More than 5 xtals isolates the inner xtals from the effects of end loading and you get
stuck with pass band shapes and ripple that you have little control over.
These filters are intended to be the heart of a 17m superhet SSB/CW txvr. It turns out
that a 20 MHz IF and a 1.9 MHz LO make for a marginal mixing combination for 18.1 MHz.
Further measurements indicate that the low side LO will probably not work for this band/IF combination.
Mixing spurs/products are not easily removed from the 18.1 MHz preferred signal.
To the left is a 17m low pass filter. I may opt for a 7th order .1dB Chebycheff instead.
On the right is a 2 pole Butterworth band pass filter for 18.1 MHz.
The center coupling cap is an air variable that was used since I could not find a
convenient value out of my minimalist selection at the time I built it.
The 17m rx first mixer and post amp are in the center.
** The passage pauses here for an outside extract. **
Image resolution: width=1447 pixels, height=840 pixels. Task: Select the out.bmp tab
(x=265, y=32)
As of early 2005, I have now essentially abandoned the Cohn topology (equal coupling
coefficients between resonators) in favor of real design. With the advent of GPLA
(General Purpose Ladder Analysis from W7ZOI), along with the work of Bill Carver, W7AAZ
and Jacob Makhinson, N6NWP, it is hard to justify not doing it right by designing a
real filter that can actually produce a legitimate Chebychev response (SSB) with 6
or more crystals and well behaved skirts, along with well behaved and controlable
pass band ripple.
If I had the task of getting a filter up and running in an hour, then I would want
to brute force it with the Cohn topology (partially emperical choice of coupling cap values).
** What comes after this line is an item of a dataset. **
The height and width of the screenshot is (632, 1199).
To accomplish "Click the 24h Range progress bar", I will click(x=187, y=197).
However, a few hours of crystal characterization (extracting freq, motional L,
motional C, Qu) and simulation are well worth it to get 10 xtals with .1dB Chebychev
repsonse with only 2.5dB of insertion loss and good control of bandwidth that is essentially
independent of response characteristics (to a first order).
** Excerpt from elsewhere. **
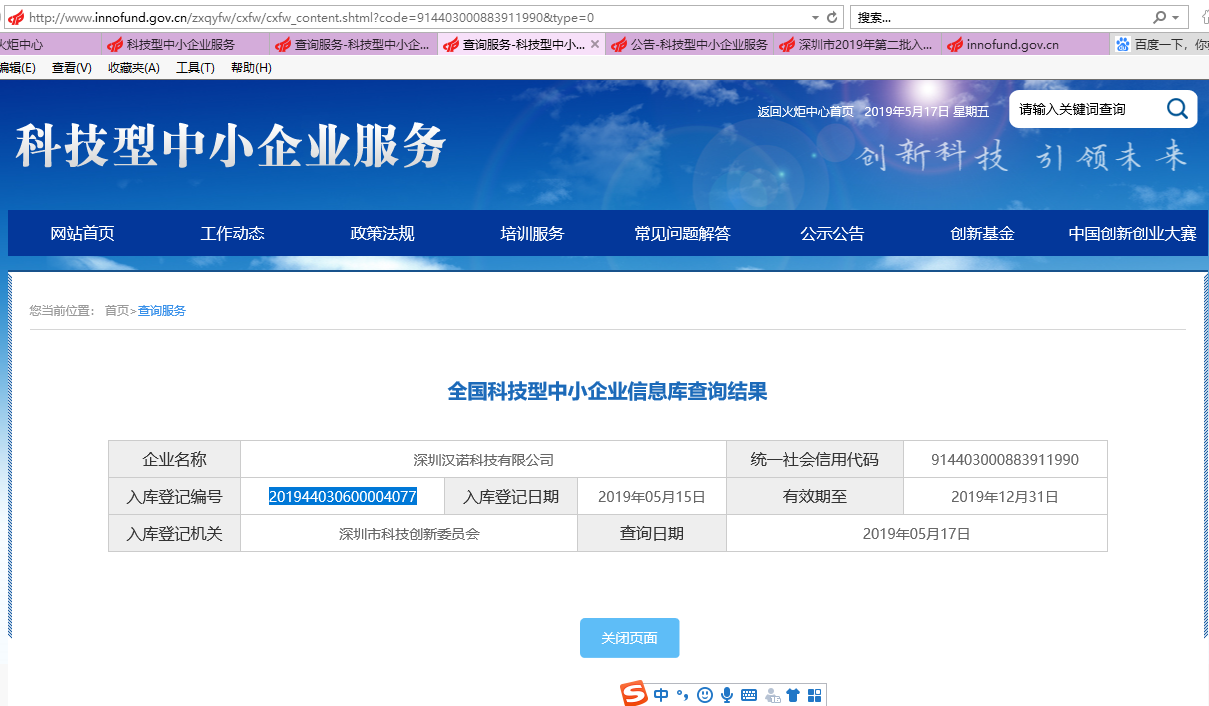This screenshot has height=706, width=1209.
Task: Switch to the 深圳市2019年第二批入 tab
Action: click(865, 45)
My all band HF transceiver. This is a superhet rx with 9 MHz IF.
I use a 5-5.5 MHz Hartley VFO reference in an analog one-on-one phase locked loop
for high side LO injection for each band.
The RX front end is a BPF/LNA in to a level 17 diode ring with broad band NPN post amp.
A post LNA BPF is still needed here.
This rig uses IF derived AGC with a pair of cascaded MC1350s.
The TX chain is a diode ring DSB modulator with some gain feeding into the 9MHz
IF xtal filter. Broad band gain stages then feed in to a diode ring transmit mixer,
followed by a double tuned band pass filter driving more broad band feed back amps
in to a balanced pair of IRF511 HEXFETs.
All TX low pass filters are 7th order .1dB Chebycheff.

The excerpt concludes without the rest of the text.